*Work to be completed:*
Print exactly the lines that run from the one containing "Where should I click to: Uncheck" to the final line of the data, both included, and print none of the pictures.

*Provided information:*
==============================

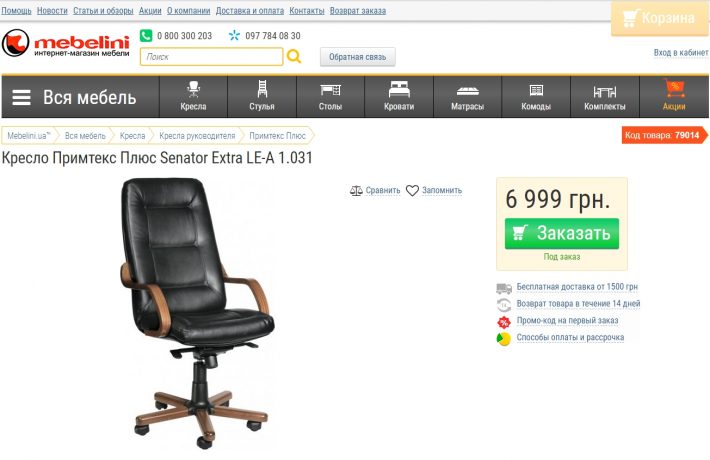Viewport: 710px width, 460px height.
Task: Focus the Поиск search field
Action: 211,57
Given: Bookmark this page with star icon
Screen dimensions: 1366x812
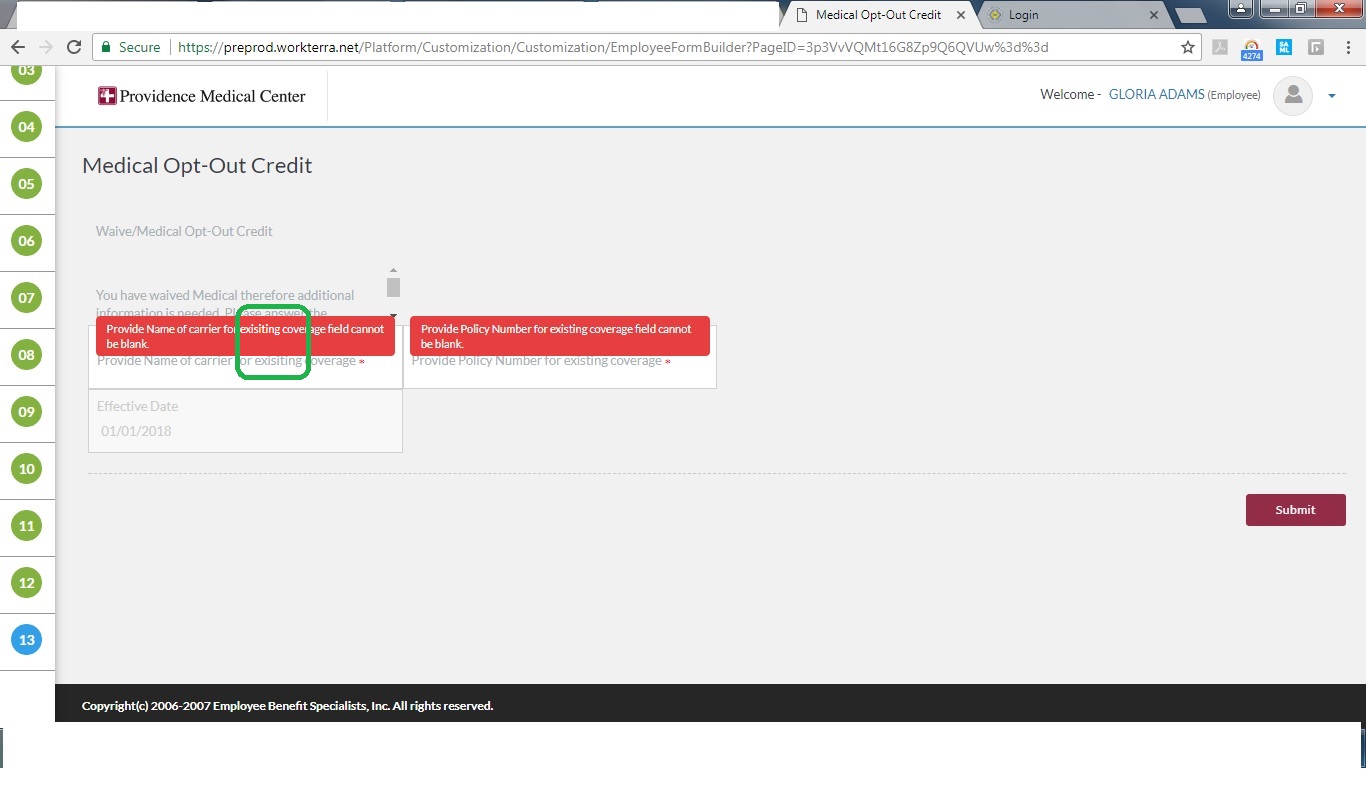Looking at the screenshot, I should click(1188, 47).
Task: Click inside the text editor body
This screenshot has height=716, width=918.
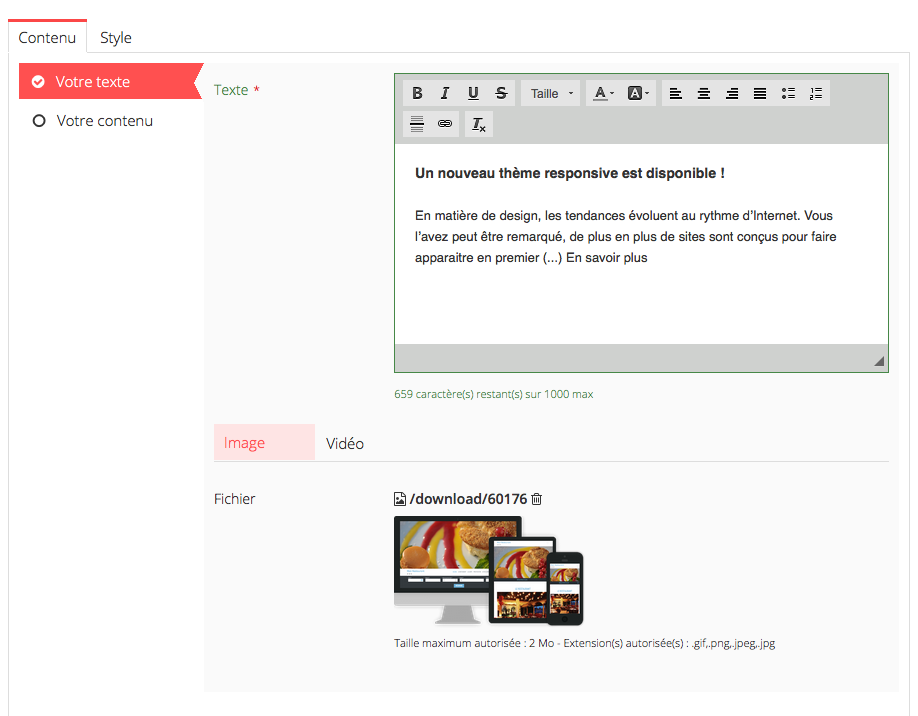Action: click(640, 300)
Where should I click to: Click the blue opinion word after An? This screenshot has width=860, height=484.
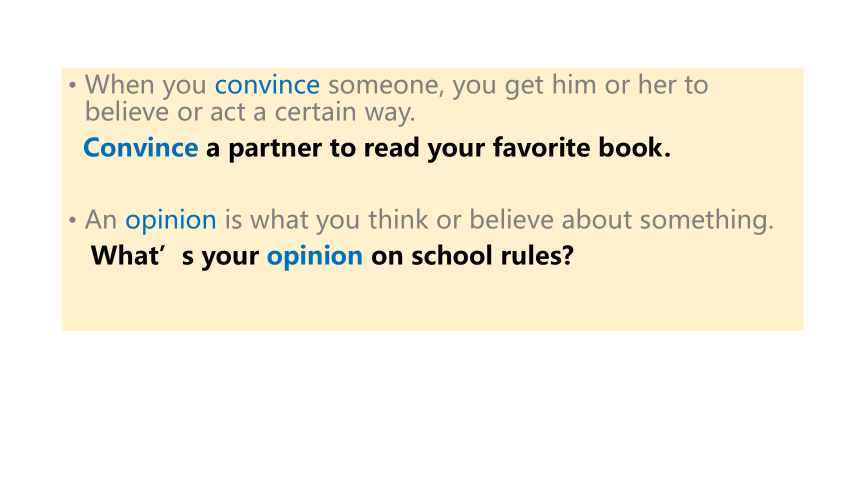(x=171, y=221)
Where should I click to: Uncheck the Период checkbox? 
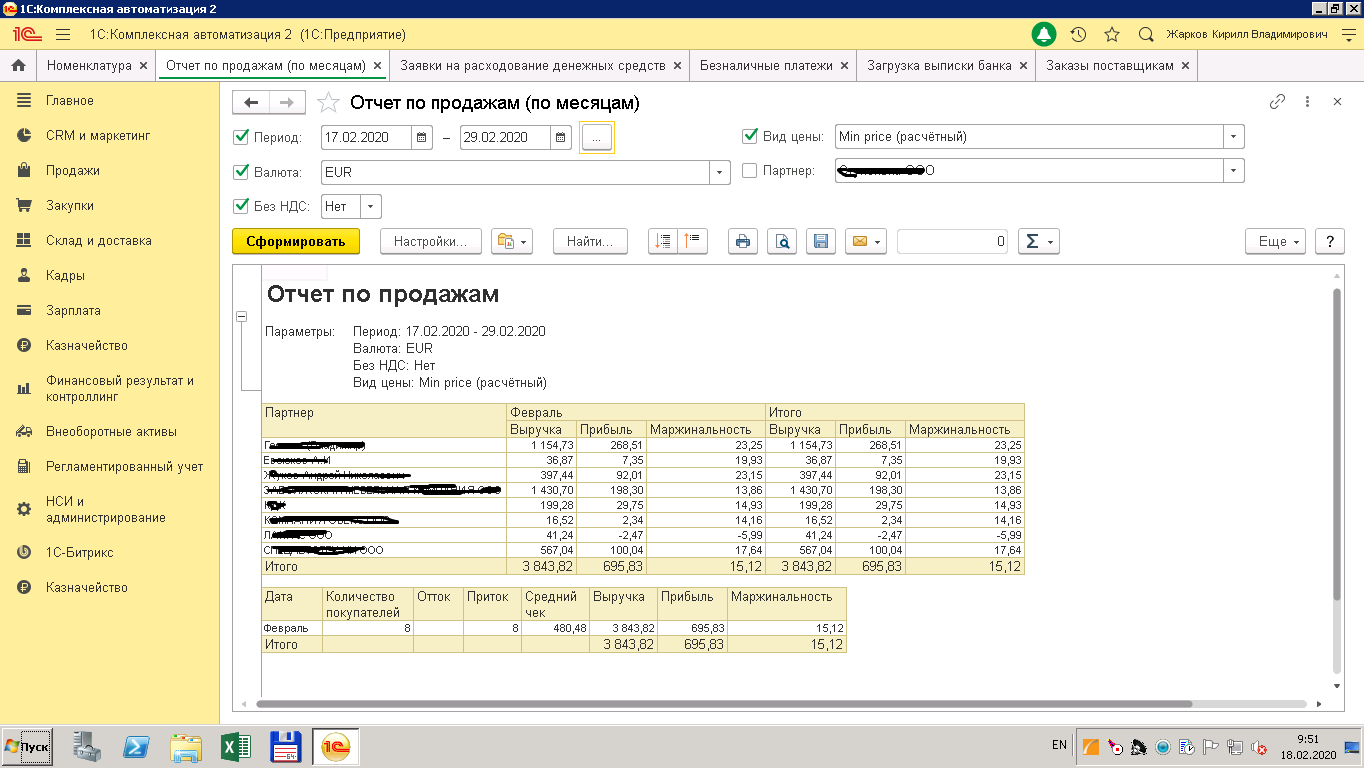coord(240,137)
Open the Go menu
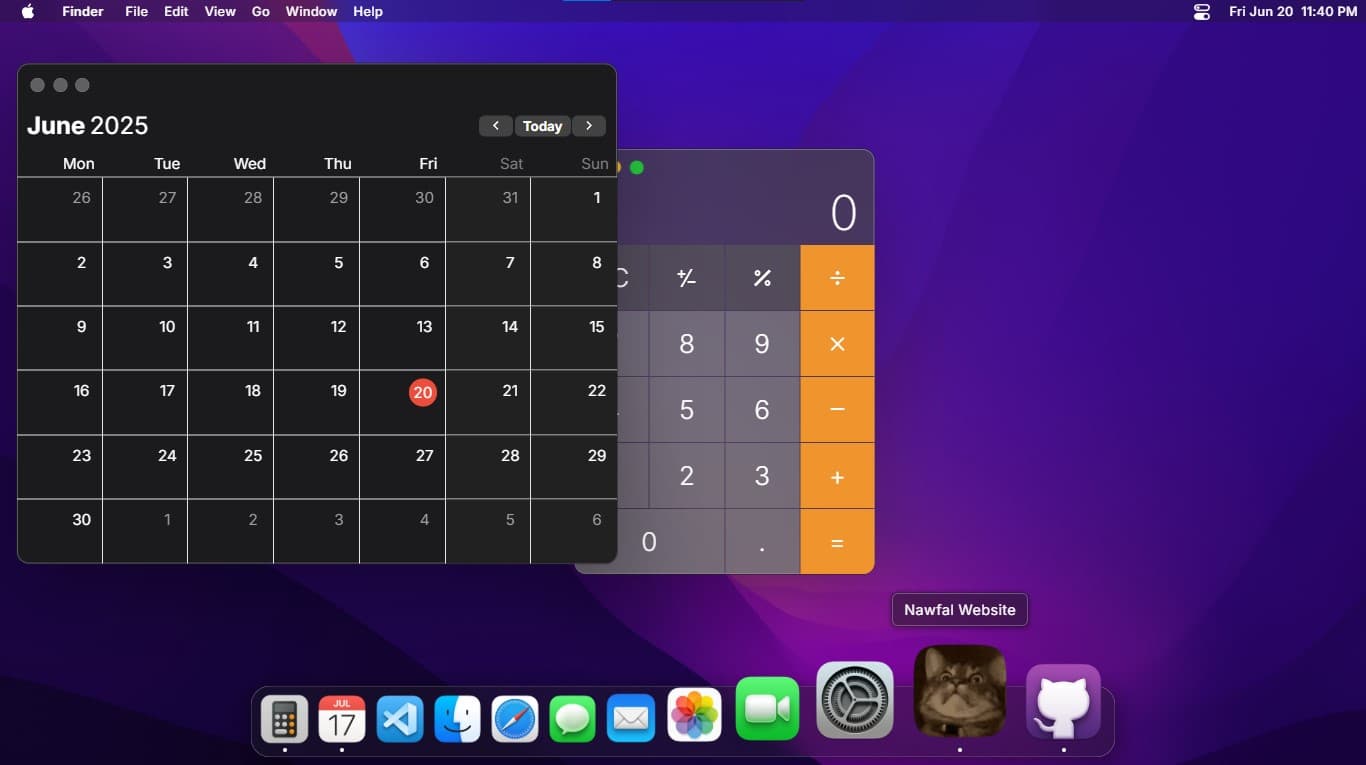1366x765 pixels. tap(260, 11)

==============================

*Output below:*
Where should I click to: Uncheck the Период checkbox? 
coord(240,137)
Open the Go menu
1366x765 pixels. tap(260, 11)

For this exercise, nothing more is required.